_What the task requires_
The expected output is the set of lines below beginning at the one that contains "月間スケジュール (411, 2193)" and ending at the final line, reproduced exactly.
+++
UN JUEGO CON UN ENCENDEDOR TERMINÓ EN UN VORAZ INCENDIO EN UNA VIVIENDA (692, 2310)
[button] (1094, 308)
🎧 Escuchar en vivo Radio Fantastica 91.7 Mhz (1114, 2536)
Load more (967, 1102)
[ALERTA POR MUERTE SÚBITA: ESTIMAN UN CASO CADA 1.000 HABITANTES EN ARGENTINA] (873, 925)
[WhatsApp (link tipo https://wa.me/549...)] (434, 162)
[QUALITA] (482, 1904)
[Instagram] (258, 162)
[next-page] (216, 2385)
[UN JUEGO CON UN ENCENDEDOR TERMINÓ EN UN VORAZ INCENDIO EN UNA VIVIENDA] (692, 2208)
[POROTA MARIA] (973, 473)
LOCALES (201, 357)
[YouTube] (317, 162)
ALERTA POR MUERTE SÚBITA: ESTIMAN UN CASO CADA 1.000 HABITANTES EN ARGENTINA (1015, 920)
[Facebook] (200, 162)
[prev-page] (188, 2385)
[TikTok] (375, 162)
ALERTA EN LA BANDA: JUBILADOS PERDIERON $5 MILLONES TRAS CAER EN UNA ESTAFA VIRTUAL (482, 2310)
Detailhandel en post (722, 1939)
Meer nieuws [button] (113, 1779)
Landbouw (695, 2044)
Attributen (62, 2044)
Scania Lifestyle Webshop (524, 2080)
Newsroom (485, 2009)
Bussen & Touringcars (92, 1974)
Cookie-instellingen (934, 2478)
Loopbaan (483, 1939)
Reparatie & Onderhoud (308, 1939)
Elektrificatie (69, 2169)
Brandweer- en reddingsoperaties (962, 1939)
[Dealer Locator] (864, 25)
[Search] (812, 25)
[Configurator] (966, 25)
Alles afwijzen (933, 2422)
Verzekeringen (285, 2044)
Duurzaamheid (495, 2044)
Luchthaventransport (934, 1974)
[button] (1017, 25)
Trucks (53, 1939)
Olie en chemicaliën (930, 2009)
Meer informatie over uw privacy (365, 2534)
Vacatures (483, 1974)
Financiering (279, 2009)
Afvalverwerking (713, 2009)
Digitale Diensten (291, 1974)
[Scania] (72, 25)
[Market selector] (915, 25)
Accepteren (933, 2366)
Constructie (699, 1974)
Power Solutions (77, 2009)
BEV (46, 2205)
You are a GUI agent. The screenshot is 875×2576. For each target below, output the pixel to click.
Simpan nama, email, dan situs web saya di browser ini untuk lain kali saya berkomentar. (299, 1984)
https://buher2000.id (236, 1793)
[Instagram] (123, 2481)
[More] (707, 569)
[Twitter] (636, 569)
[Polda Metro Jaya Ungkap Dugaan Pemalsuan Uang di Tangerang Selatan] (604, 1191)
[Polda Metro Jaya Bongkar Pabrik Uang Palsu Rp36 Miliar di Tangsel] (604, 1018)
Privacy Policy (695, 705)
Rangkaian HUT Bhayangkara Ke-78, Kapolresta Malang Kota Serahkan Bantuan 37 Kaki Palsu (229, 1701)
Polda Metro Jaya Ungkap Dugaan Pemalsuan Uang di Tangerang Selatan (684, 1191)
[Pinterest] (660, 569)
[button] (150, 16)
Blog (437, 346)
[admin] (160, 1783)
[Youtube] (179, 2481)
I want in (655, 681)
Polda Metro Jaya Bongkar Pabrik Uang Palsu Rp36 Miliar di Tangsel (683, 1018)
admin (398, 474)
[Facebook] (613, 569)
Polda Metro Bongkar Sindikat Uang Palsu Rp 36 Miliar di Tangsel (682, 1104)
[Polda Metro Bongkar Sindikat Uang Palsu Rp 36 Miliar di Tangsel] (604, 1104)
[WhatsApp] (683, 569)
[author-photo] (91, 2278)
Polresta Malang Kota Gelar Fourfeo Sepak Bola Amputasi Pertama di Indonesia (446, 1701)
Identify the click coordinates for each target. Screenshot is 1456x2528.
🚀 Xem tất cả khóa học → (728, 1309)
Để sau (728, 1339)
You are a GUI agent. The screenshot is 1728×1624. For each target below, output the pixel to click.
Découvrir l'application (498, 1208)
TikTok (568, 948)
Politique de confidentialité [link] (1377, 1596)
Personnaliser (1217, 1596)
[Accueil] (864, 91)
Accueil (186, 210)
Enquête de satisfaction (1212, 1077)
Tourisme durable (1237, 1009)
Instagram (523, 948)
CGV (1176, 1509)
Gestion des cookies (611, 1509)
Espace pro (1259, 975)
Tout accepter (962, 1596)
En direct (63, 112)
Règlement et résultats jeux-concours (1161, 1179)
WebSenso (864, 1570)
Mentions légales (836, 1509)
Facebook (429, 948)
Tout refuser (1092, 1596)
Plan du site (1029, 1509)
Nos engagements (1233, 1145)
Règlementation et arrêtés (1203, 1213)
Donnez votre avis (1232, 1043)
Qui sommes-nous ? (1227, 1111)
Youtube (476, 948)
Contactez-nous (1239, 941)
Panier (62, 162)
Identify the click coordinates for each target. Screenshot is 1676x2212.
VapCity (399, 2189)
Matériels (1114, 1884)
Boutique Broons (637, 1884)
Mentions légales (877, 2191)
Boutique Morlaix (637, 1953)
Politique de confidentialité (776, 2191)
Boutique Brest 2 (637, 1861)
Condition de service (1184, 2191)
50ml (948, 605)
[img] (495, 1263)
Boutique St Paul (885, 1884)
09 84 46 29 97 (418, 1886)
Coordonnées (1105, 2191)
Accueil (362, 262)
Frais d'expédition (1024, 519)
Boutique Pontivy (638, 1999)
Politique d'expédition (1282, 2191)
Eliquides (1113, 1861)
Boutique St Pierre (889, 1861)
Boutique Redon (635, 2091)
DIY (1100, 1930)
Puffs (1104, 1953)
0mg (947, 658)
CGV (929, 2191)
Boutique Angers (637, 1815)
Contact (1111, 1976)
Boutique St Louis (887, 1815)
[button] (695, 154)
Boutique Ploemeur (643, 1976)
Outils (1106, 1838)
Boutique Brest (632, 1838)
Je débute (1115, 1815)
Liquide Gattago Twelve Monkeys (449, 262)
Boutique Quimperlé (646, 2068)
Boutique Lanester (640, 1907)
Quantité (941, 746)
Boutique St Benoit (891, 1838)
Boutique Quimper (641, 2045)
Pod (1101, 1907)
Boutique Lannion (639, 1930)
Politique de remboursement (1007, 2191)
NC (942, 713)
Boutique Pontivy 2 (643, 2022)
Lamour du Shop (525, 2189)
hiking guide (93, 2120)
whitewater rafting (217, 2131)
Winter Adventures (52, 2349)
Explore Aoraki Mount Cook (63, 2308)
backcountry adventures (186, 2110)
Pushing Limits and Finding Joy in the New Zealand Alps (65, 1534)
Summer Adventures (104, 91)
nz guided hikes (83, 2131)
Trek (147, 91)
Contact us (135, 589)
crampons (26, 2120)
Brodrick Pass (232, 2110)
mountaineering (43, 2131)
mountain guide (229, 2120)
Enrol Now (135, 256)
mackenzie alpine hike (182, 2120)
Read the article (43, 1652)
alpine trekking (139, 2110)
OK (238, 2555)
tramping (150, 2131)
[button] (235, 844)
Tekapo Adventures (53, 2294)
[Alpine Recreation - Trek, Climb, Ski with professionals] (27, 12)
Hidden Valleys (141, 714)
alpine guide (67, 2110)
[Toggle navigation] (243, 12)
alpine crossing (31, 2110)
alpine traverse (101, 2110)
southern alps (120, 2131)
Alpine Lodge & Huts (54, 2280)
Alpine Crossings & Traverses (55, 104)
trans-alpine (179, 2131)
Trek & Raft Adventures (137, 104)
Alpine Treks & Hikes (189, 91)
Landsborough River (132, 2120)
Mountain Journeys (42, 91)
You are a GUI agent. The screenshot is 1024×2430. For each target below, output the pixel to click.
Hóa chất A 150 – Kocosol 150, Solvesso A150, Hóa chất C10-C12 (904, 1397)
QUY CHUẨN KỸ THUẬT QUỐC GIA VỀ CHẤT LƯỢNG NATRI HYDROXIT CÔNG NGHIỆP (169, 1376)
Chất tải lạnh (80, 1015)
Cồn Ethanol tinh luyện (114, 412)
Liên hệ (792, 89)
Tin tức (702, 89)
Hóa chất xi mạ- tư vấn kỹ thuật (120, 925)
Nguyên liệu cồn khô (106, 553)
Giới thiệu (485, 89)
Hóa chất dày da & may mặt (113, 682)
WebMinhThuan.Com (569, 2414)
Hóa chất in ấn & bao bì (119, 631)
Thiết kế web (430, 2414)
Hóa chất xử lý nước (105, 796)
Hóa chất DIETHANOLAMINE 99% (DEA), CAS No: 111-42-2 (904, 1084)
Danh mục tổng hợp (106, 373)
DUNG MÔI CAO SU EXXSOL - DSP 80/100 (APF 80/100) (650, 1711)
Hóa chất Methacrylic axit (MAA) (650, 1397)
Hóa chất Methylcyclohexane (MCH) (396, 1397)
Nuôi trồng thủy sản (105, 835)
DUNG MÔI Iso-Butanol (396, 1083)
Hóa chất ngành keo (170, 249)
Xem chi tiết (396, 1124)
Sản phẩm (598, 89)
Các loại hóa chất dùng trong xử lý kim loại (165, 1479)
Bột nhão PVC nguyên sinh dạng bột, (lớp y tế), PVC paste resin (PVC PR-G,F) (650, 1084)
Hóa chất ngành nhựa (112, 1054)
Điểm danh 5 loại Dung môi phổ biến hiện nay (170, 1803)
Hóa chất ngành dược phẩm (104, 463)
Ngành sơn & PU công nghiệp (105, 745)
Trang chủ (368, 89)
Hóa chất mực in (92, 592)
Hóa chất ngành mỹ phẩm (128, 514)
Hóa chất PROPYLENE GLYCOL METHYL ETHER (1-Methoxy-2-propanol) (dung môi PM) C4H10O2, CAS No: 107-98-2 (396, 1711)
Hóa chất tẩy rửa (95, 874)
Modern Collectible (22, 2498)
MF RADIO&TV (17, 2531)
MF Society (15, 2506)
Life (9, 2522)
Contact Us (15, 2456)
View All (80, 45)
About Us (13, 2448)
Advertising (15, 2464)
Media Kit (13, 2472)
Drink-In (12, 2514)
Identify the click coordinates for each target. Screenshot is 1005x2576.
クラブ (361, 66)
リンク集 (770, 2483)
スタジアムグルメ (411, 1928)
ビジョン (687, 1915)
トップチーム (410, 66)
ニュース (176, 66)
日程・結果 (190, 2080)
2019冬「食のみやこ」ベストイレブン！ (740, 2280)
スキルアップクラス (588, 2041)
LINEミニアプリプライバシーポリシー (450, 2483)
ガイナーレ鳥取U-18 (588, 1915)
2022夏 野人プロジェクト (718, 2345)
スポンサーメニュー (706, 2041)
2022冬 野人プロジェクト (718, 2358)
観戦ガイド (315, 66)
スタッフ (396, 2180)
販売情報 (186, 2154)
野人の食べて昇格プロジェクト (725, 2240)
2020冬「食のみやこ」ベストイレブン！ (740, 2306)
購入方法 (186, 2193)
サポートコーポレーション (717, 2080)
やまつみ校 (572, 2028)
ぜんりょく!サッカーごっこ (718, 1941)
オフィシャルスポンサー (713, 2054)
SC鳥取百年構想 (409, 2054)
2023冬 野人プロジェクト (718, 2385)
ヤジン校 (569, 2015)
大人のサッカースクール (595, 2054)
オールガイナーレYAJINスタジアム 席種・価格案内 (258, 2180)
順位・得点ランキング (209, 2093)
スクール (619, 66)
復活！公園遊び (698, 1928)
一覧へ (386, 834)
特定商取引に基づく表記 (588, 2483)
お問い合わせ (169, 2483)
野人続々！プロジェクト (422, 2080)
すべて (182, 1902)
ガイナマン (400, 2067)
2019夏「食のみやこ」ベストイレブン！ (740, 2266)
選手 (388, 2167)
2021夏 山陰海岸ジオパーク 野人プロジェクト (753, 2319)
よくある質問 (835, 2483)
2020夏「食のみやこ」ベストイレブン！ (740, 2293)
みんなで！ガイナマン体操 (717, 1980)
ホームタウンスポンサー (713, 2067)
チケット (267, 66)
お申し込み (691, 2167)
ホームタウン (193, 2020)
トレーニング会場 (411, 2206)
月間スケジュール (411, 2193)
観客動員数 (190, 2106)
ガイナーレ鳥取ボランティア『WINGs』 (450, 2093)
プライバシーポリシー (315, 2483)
+++
_Task result_
月間スケジュール (411, 2193)
観客動員数 (190, 2106)
ガイナーレ鳥取ボランティア『WINGs』 (450, 2093)
プライバシーポリシー (315, 2483)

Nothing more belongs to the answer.